In the R language, is there any reliable method of checking if a variable is floating-point or integer-valued?
I have looked at several proposed solutions. The R helpfile for is.integer(x) suggests using the round(x) function, as such:
is.wholenumber <- function(x, tol = .Machine$double.eps^0.5) abs(x - round(x)) < tol
However, this is checking for whole number, not a number with a floating point. This function would return TRUE for the cases of 1.0, 2.0, 3.0, ... where there is no fractional part of the value, but still a floating-point in its notation.

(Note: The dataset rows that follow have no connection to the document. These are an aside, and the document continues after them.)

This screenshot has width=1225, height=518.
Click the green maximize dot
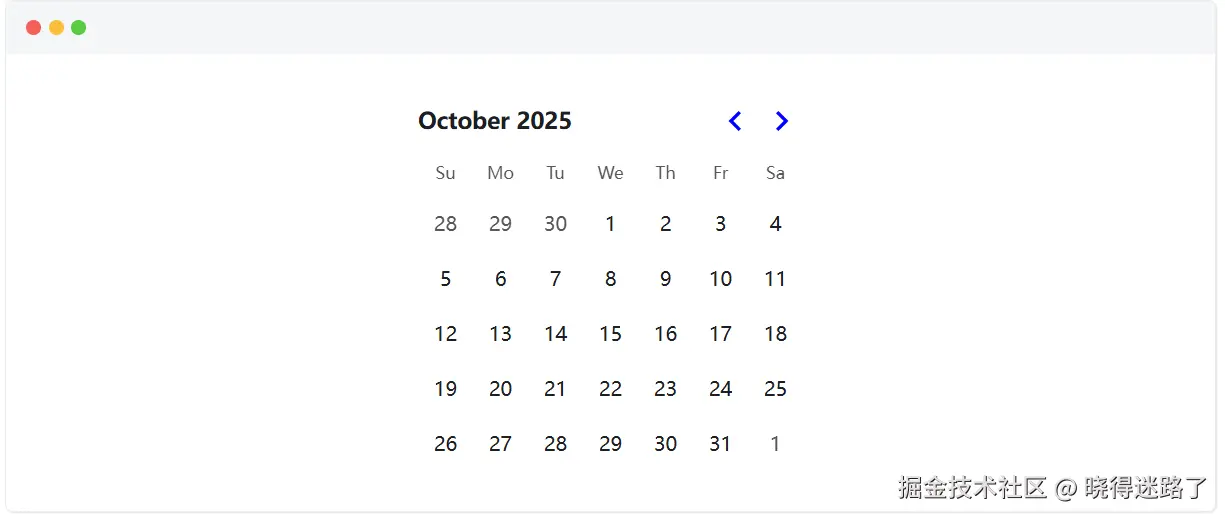pyautogui.click(x=78, y=27)
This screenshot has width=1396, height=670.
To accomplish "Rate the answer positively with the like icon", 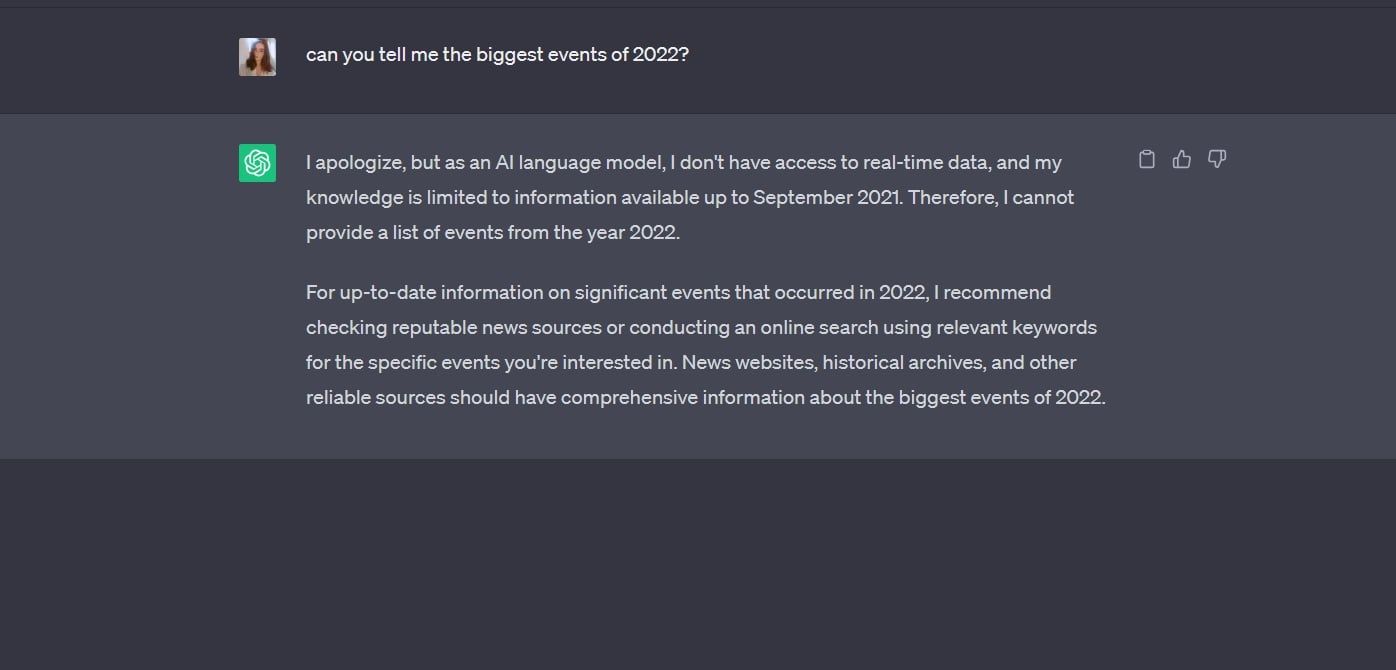I will (x=1181, y=159).

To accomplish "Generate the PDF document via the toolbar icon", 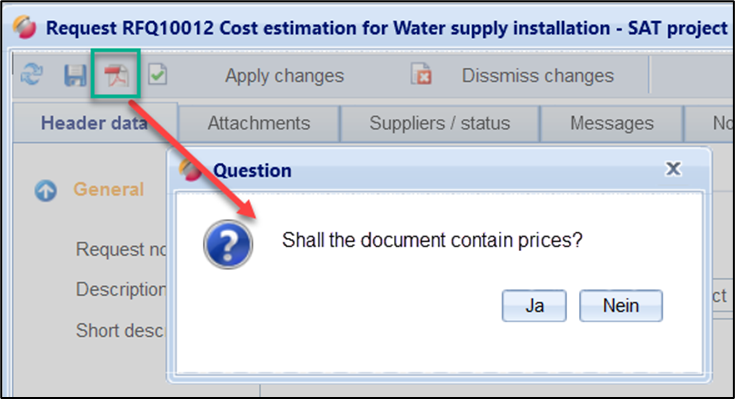I will [x=116, y=75].
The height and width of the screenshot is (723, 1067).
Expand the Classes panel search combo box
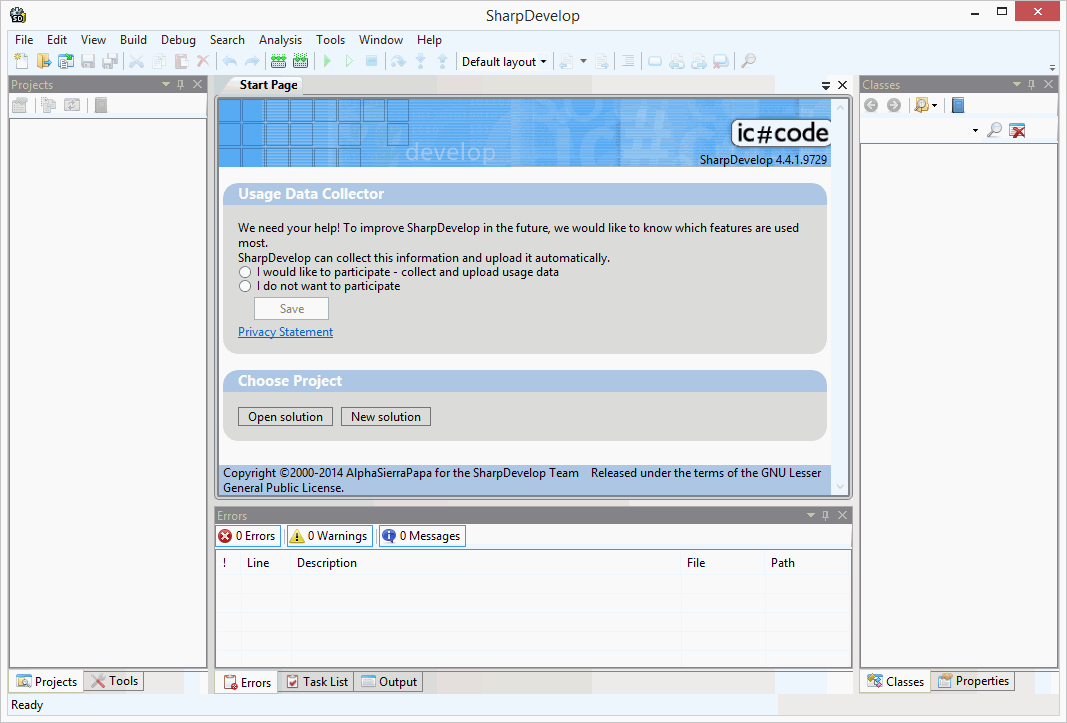(x=975, y=131)
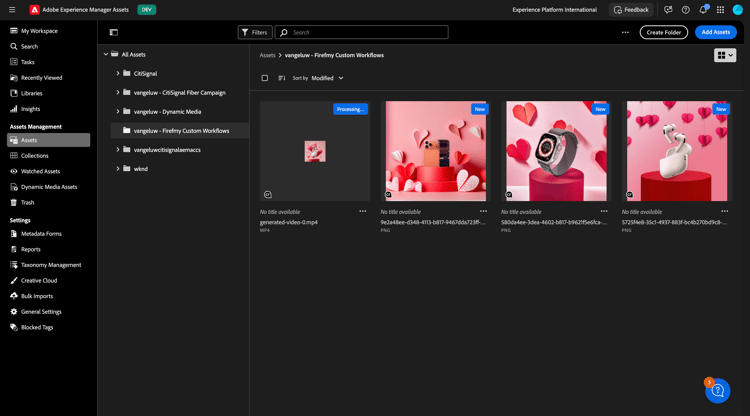This screenshot has height=416, width=750.
Task: Open the help question mark icon
Action: point(685,10)
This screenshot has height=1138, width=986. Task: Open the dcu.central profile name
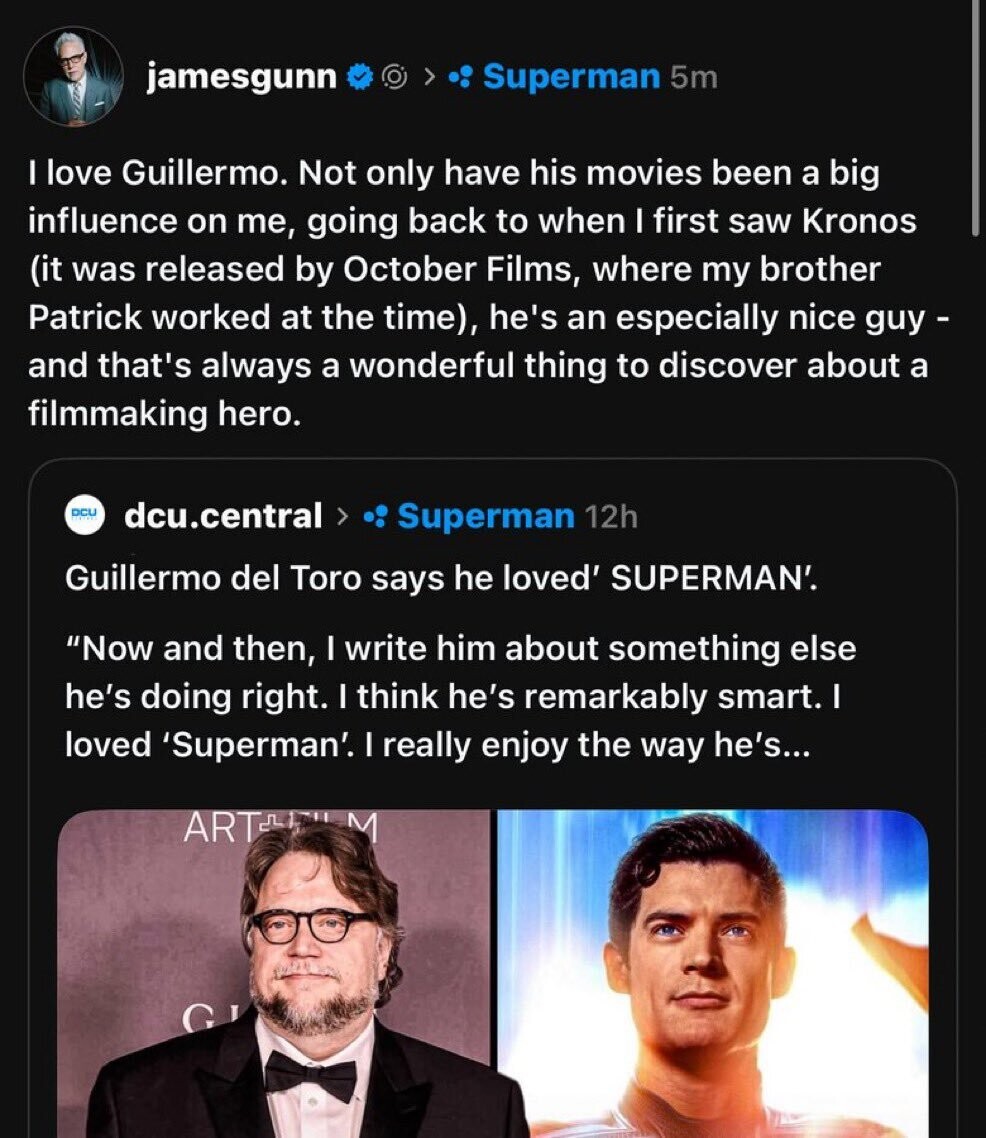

It boggles me that I haven't found a simple solution for checking this in R as it is designed to deal with manipulating large tables of (often heterogeneous) data. I need this particular solution as I am applying manipulations to data that are conditional on their type due to the potential data ranges across the whole dataset. So, if my algorithm comes across a value of the nature 1.0, 2.0, 3.0, ..., it should know that a particular manipulation is applicable.
I have tried converting the value to a string using sprintf() and then checking if the string contains a period. This has the obvious issue of formatting the number based on the specifier, hence:
x = 5.0
y = 5
sprintf("%f", x) # "5.000000"
sprintf("%f", y) # "5.000000"
sprintf("%d", x) # "5"
sprintf("%d", y) # "5"
As shown, there is no way to differentiate them.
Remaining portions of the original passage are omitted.